【コラム】最終話2

前号からのつづき。
余命半年と宣言され、それから社員には無理を言って妻と愛犬4人で日本中を旅してまわりました。その甲斐あってか病気の進行は止まり、半年後には私も仕事に復帰しました。それから2年半ほど経過し、立て続けに愛犬が亡くなったことで妻の病状が悪化、その半年後に妻は天へ召されてしまいました。

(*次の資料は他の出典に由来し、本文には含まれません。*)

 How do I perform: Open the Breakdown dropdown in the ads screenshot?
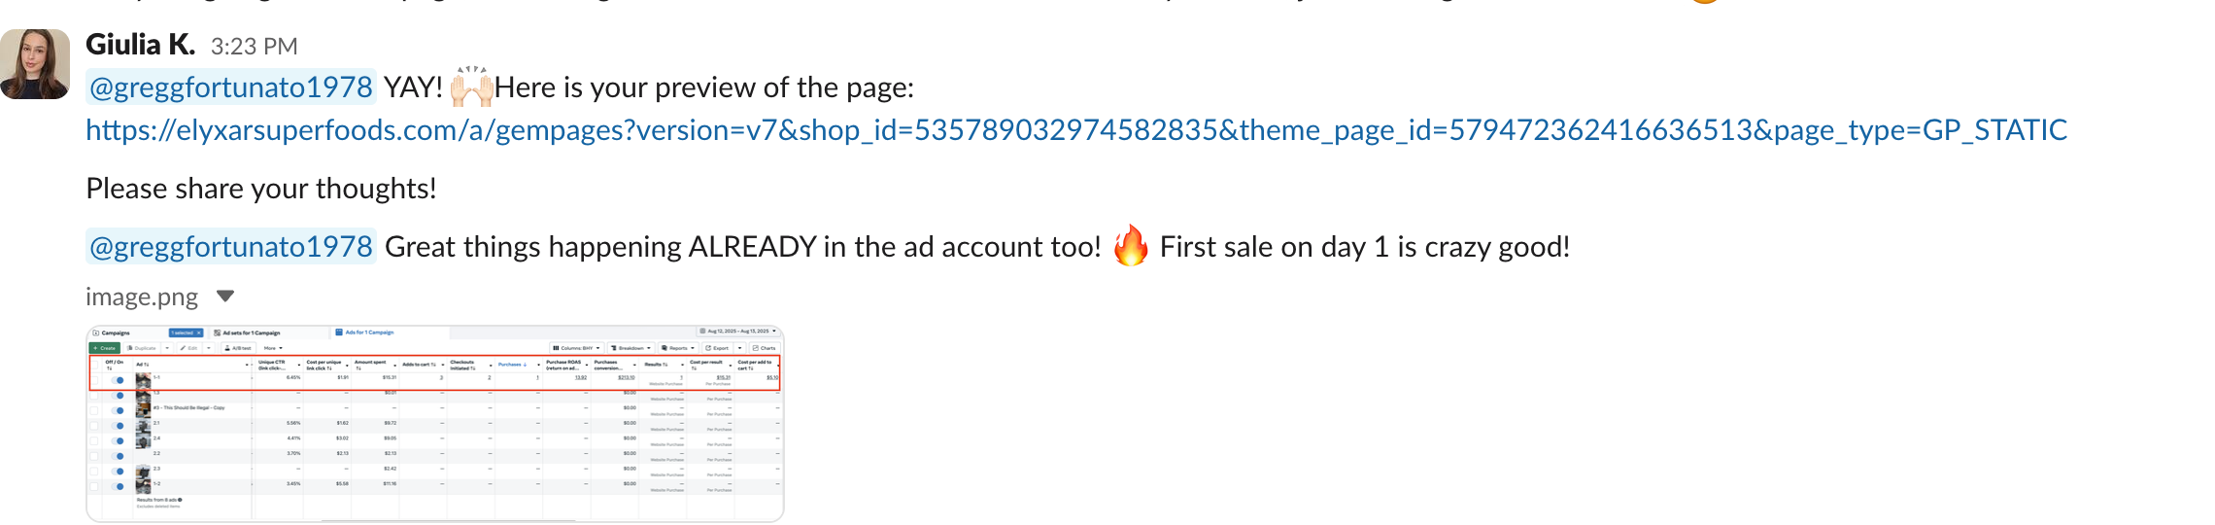tap(631, 348)
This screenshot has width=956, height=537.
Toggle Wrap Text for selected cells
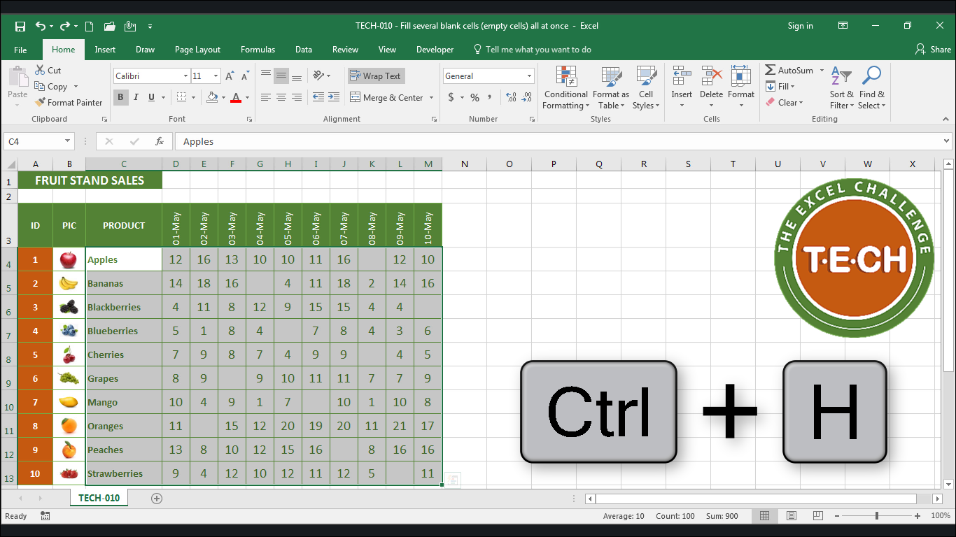(x=376, y=76)
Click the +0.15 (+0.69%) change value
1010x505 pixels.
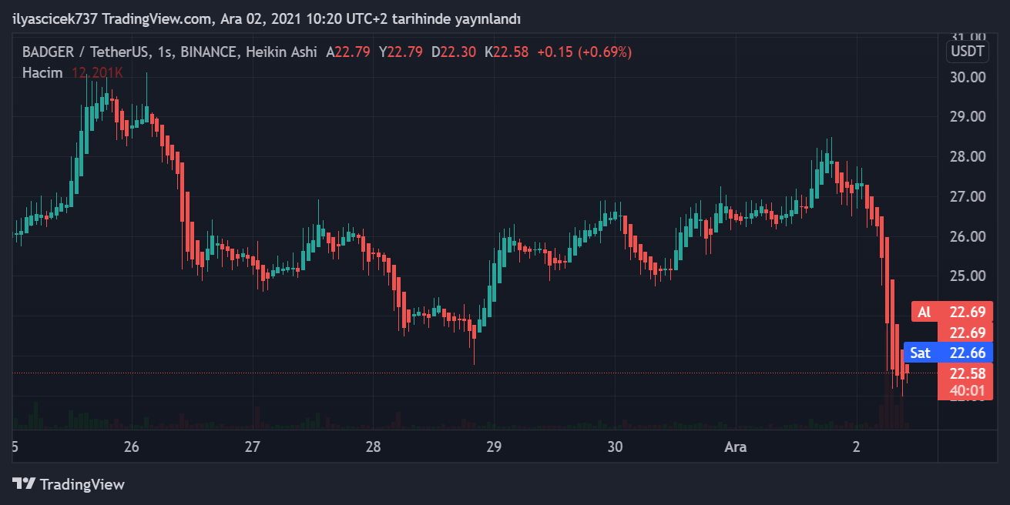584,52
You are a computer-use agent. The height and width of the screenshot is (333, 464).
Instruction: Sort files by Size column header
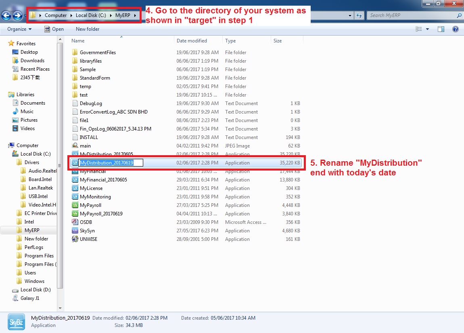[x=278, y=41]
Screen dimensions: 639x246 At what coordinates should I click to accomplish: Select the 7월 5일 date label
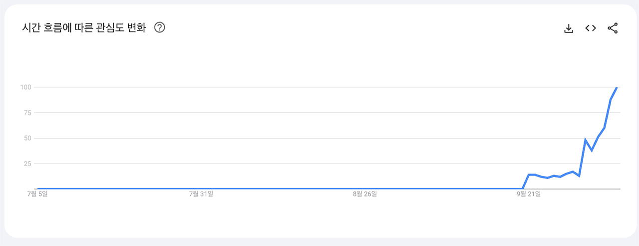[x=37, y=195]
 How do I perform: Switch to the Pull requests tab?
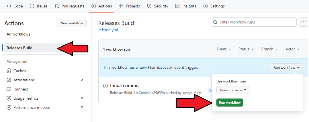point(69,6)
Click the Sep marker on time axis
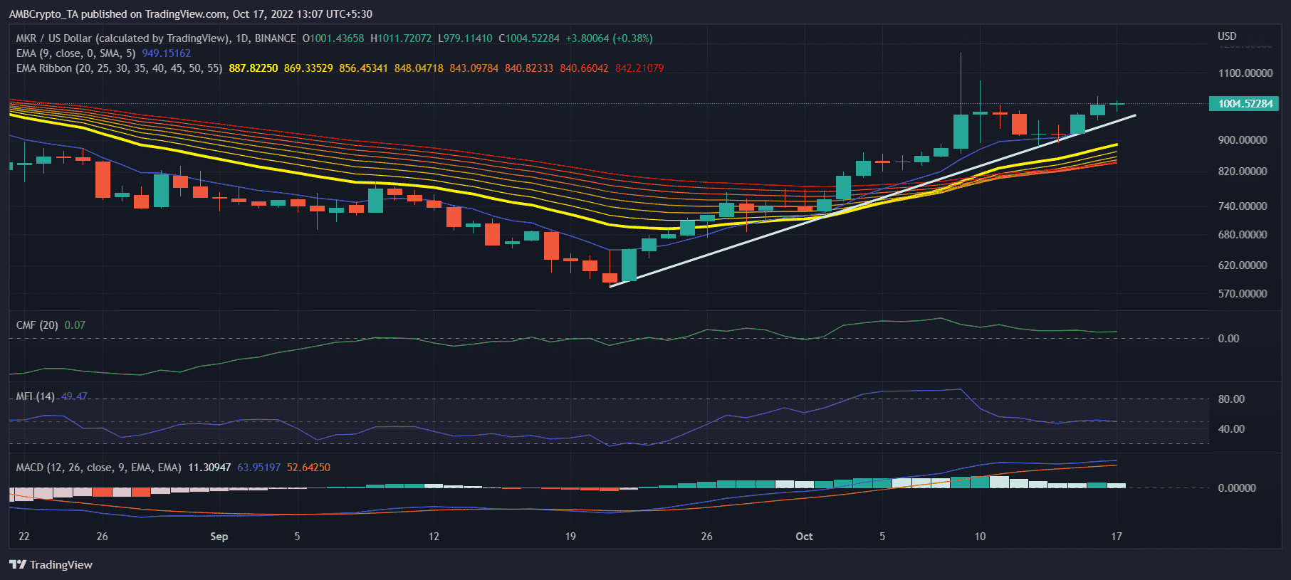The width and height of the screenshot is (1291, 580). (219, 537)
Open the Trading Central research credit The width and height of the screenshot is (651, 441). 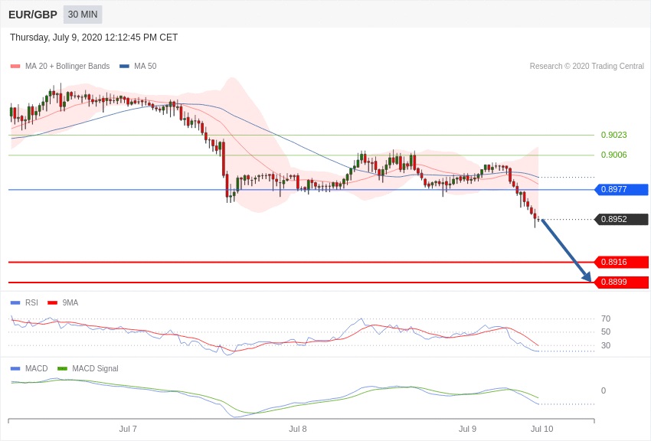pos(587,67)
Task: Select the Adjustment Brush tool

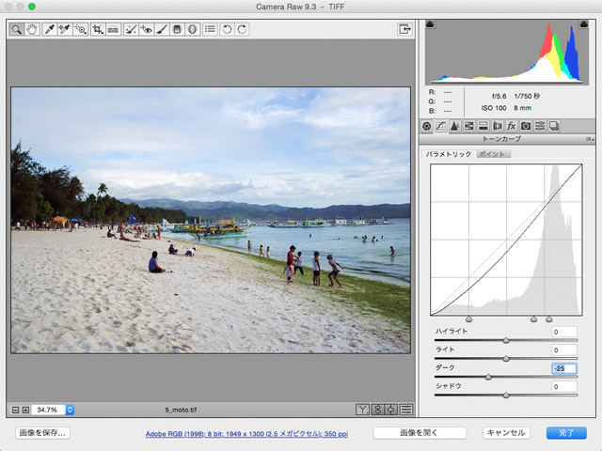Action: click(161, 30)
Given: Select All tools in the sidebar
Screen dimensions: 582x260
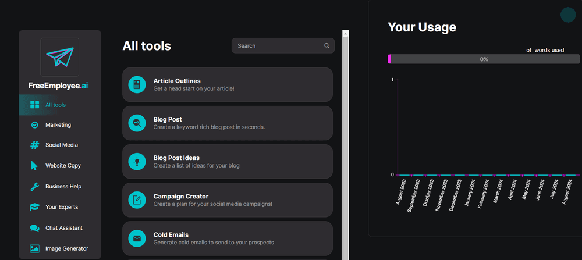Looking at the screenshot, I should pos(55,105).

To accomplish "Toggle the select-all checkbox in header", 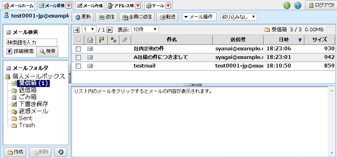I will (x=79, y=39).
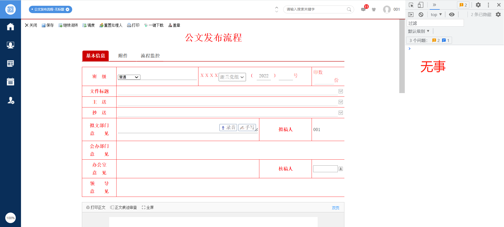504x227 pixels.
Task: Click person picker icon beside 核稿人 field
Action: [341, 169]
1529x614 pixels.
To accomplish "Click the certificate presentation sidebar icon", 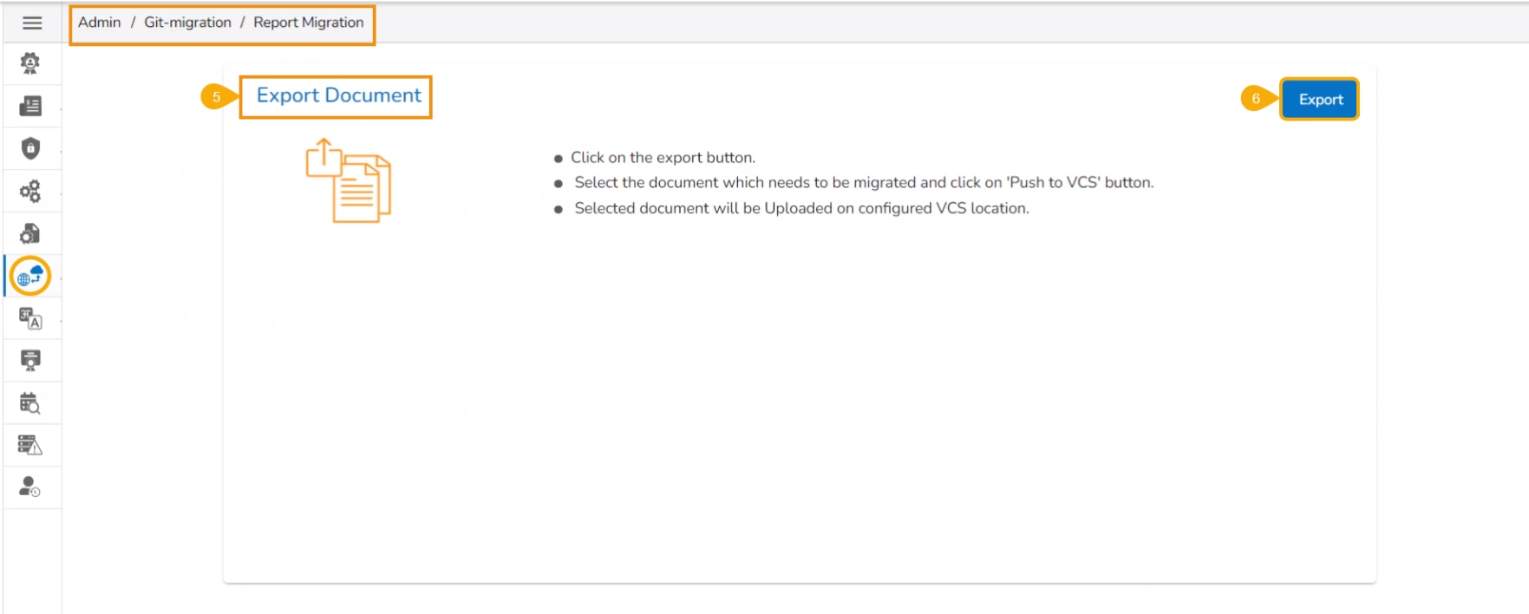I will [30, 361].
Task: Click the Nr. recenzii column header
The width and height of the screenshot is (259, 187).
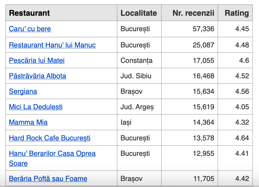Action: (x=193, y=13)
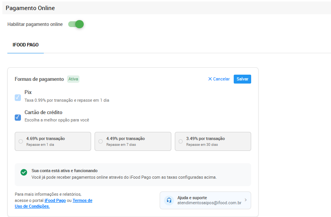Click the green checkmark account status icon

point(24,172)
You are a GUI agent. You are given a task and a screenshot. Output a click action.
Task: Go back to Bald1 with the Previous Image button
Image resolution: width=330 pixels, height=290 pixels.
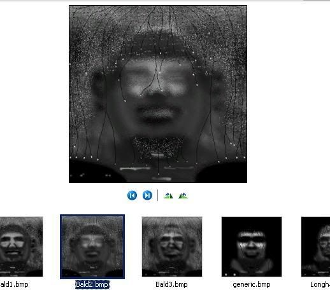(132, 195)
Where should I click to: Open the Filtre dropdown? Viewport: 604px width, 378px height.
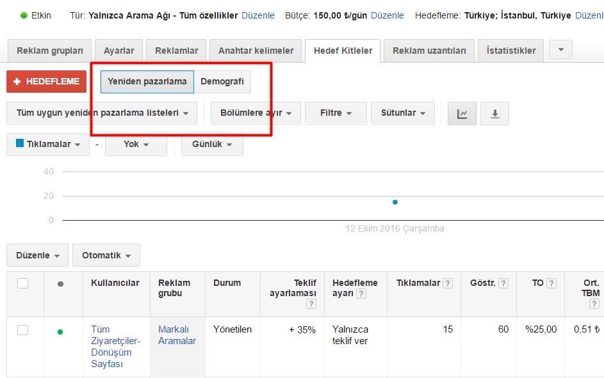(x=336, y=113)
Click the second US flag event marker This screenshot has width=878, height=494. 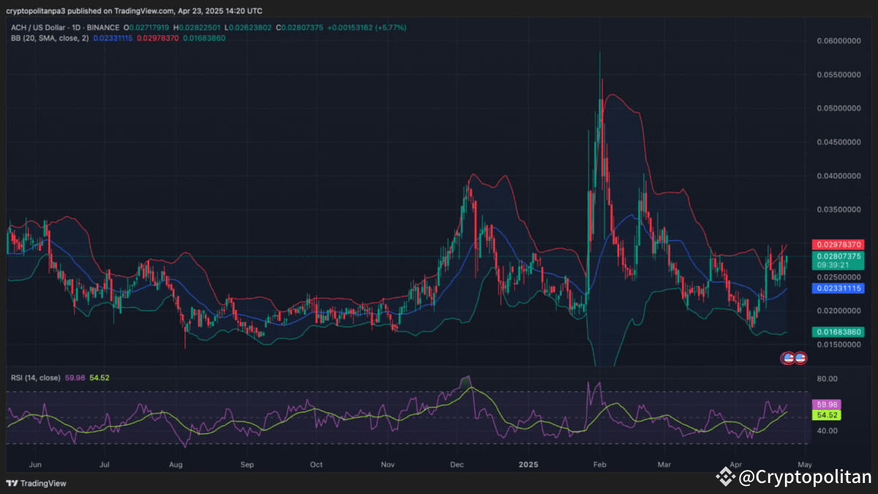pos(799,358)
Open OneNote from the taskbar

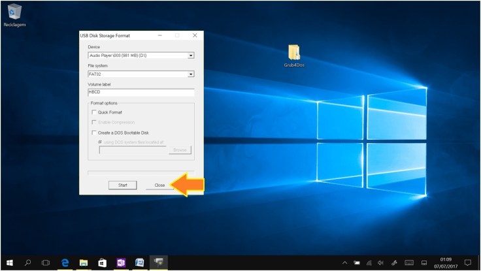(120, 263)
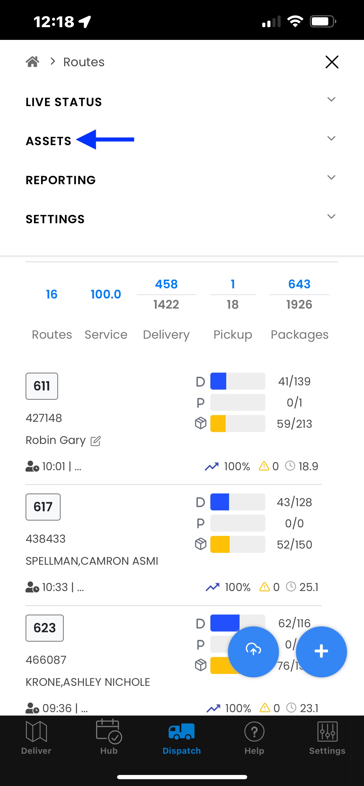The width and height of the screenshot is (364, 786).
Task: Switch to the Hub tab
Action: pos(109,737)
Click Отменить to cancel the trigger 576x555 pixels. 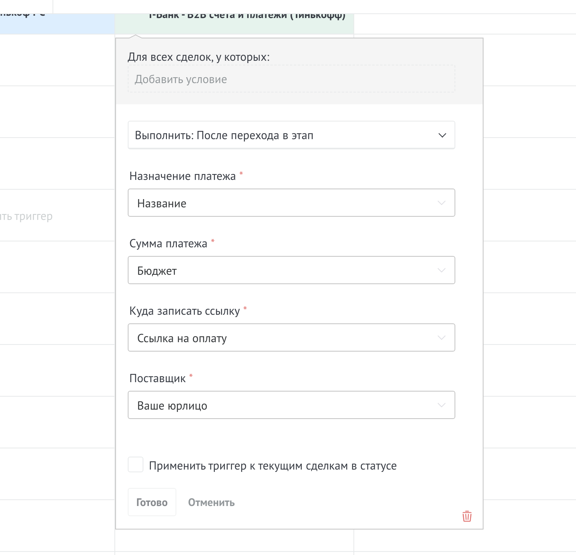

 このことがあってから、それまで「趣味は仕事」と豪語していた私も、自分は何のために働くのか、また死というものが頭で解っていても心では全く理解していない事がはっきりとわかり、大きく人生観が変わりました。それまでは、会社の繁栄、地位、名誉、名声、お金、などを追い求めることによって「幸福」を得ることが普通であるように感じていた自分が、その先にある「幸福」というものの捉え方に大きく変化が生じ、その結果、今まで必死に追い求めていたのに得られなかったものが自然に得られたり、またそれ自体を求めなくなるようになりました。また、新たな伴侶も見つけ今までとは違う人生を歩み始めました。そうなってきますとこの会社も、地域の皆様のおかげで、決して潤沢ではありませんが安定した業績を出せるようになってきた今、業務に前向きな人員に引き継いでもらい、私は完全に卒業したほうが良いという思いで今回の判断とさせて頂きました。良く聞かれるのが私自身として次に何をするのか、という事ですが、今は特に具体的な目的はありませんので。
 これまで同様地域の皆様には、誠心誠意尽くす社員ばかりであるこの近畿不動産販売を、これまで同様何卒ご贔屓賜りますよう心から申し上げまして、私の最後のコラムを締め括らせて頂きます。
 14年間本当にありがとうございました。